Benefits
Helps bridge the produce gap
Most people fall short of USDA fruit and vegetable targets. TruServ whole-food powders let a finished product carry a defensible serving-equivalent claim, supporting overall diet quality by adding real fruit and vegetable material to everyday foods, drinks, and supplements.
Supplies antioxidant phytonutrients
Whole fruits, berries, and dark greens naturally contain polyphenols, anthocyanins, and carotenoids. Diets richer in these plant compounds help support the body's normal antioxidant defenses against everyday oxidative stress, though effects depend on the specific blend and amount used.
Adds naturally occurring vitamins and fiber
Because it is dehydrated whole produce rather than an isolate, TruServ contributes dietary fiber and food-form micronutrients such as folate and provitamin-A carotenoids, which support general nutritional adequacy as part of a varied diet.
Supports immune and general wellness nutrition
A produce-rich eating pattern is broadly associated with better wellness.
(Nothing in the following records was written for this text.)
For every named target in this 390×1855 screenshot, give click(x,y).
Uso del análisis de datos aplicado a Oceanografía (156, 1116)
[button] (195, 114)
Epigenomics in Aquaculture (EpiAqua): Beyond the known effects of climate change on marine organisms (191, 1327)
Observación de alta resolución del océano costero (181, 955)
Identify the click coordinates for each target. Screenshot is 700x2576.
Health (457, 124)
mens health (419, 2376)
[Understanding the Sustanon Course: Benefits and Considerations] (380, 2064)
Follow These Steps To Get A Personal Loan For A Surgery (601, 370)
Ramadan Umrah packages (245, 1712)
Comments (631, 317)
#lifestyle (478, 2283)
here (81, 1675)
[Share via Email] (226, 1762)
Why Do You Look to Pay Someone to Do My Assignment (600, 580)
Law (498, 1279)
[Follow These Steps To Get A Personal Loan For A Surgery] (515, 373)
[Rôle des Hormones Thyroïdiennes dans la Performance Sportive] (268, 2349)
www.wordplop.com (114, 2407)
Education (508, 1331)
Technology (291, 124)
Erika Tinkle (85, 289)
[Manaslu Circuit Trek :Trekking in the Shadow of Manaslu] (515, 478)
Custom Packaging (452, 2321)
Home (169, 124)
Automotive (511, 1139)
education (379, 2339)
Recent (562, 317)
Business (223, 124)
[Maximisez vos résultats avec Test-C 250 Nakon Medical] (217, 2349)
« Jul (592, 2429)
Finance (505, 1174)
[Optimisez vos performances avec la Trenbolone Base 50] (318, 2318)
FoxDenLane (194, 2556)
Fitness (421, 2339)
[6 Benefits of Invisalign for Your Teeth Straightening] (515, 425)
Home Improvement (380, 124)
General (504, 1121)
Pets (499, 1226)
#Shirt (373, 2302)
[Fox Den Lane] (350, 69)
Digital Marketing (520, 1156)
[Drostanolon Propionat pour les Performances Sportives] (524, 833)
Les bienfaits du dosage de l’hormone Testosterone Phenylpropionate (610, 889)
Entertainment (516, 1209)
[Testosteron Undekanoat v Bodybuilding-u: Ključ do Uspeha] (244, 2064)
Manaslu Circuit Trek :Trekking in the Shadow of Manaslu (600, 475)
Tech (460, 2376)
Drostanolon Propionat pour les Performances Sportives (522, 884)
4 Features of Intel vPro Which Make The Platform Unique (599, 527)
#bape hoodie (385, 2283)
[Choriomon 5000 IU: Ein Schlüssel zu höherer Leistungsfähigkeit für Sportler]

Adding whole fruit and vegetable powders helps maintain the everyday nutrient foundation the immune system relies on, as part of an overall varied, plant-forward diet.
Mechanism of action
Whole-food phytonutrient delivery
Gentle dehydration of whole fruits, berries, and greens retains a native matrix of polyphenols, anthocyanins, flavonols, and carotenoids alongside fiber, delivering these compounds in food form rather than as purified isolates.
Antioxidant and redox support
Dietary polyphenols and carotenoids can scavenge reactive oxygen species and, more importantly, modulate endogenous antioxidant pathways (such as Nrf2-linked responses), helping maintain normal redox balance under everyday oxidative load.
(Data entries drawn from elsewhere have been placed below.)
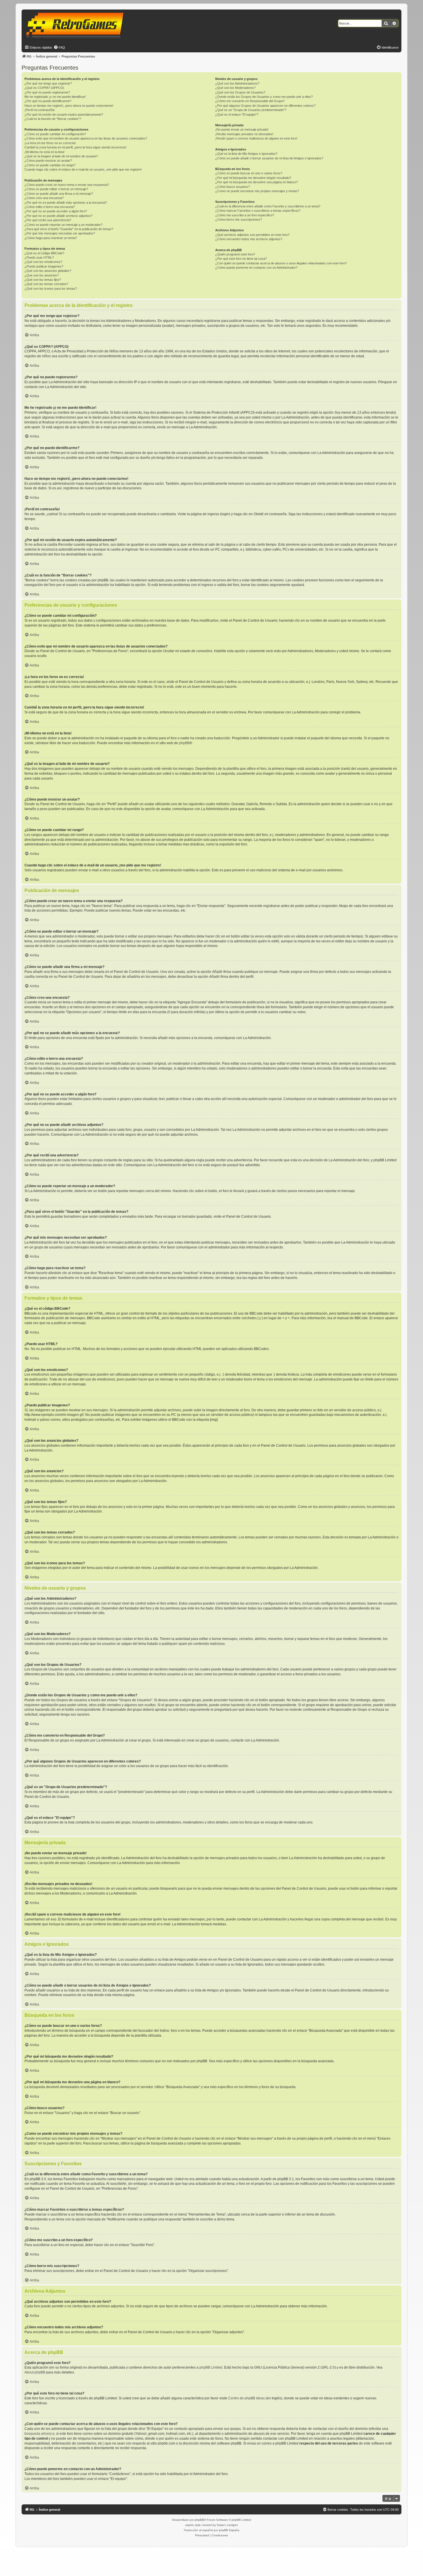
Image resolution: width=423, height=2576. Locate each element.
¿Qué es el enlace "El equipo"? (236, 114)
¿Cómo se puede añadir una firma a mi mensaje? (58, 193)
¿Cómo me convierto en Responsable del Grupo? (250, 101)
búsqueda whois (37, 2434)
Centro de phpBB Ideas (246, 2398)
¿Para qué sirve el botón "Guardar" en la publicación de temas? (68, 229)
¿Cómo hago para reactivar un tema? (50, 238)
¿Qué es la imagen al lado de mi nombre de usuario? (61, 156)
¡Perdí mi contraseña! (39, 110)
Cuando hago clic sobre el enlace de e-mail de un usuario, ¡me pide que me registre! (83, 169)
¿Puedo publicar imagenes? (43, 266)
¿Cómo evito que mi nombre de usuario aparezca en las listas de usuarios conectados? (85, 138)
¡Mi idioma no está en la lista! (44, 152)
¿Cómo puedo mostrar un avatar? (48, 160)
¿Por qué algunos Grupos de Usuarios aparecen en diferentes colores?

Micronutrient and fiber contribution
Food-form folate, vitamin C, provitamin-A carotenoids, and soluble/insoluble fiber contribute to one-carbon metabolism, normal antioxidant vitamin status, and gut transit, mirroring effects seen when overall fruit and vegetable intake rises.
Clinical trials
Randomized double-blind crossover trial (Samman et al., 2003, Journal of Nutrition). Component/class evidence on an encapsulated mixed fruit/vegetable concentrate, NOT the finished TruServ product.
Healthy adult men
Compared with placebo, the concentrate significantly raised plasma antioxidant vitamins and folate and lowered plasma homocysteine, suggesting whole-produce concentrates can improve markers of micronutrient status. Small study on a different branded concentrate.
Randomized double-blind placebo-controlled trial (Lamprecht et al., 2013, British Journal of Nutrition). Class evidence on an encapsulated fruit/berry/vegetable juice powder, NOT TruServ.
42 obese pre-menopausal women over 8 weeks
Supplementation plus exercise reduced markers of oxidation and inflammation and improved skin microcirculation versus placebo. Open to publication and product-specific caveats; results may not transfer directly to TruServ blends.
Systematic review and dose-response meta-analysis of prospective cohorts (Aune et al., 2017, International Journal of Epidemiology). Dietary-pattern/epidemiological evidence supporting the produce-gap rationale, NOT a TruServ trial.
Pooled prospective cohort populations (millions of participant-years)
Higher fruit and vegetable intake was associated with lower risk of cardiovascular disease, cancer, and all-cause mortality. This supports the general value of closing the produce gap but does not test any specific powdered ingredient.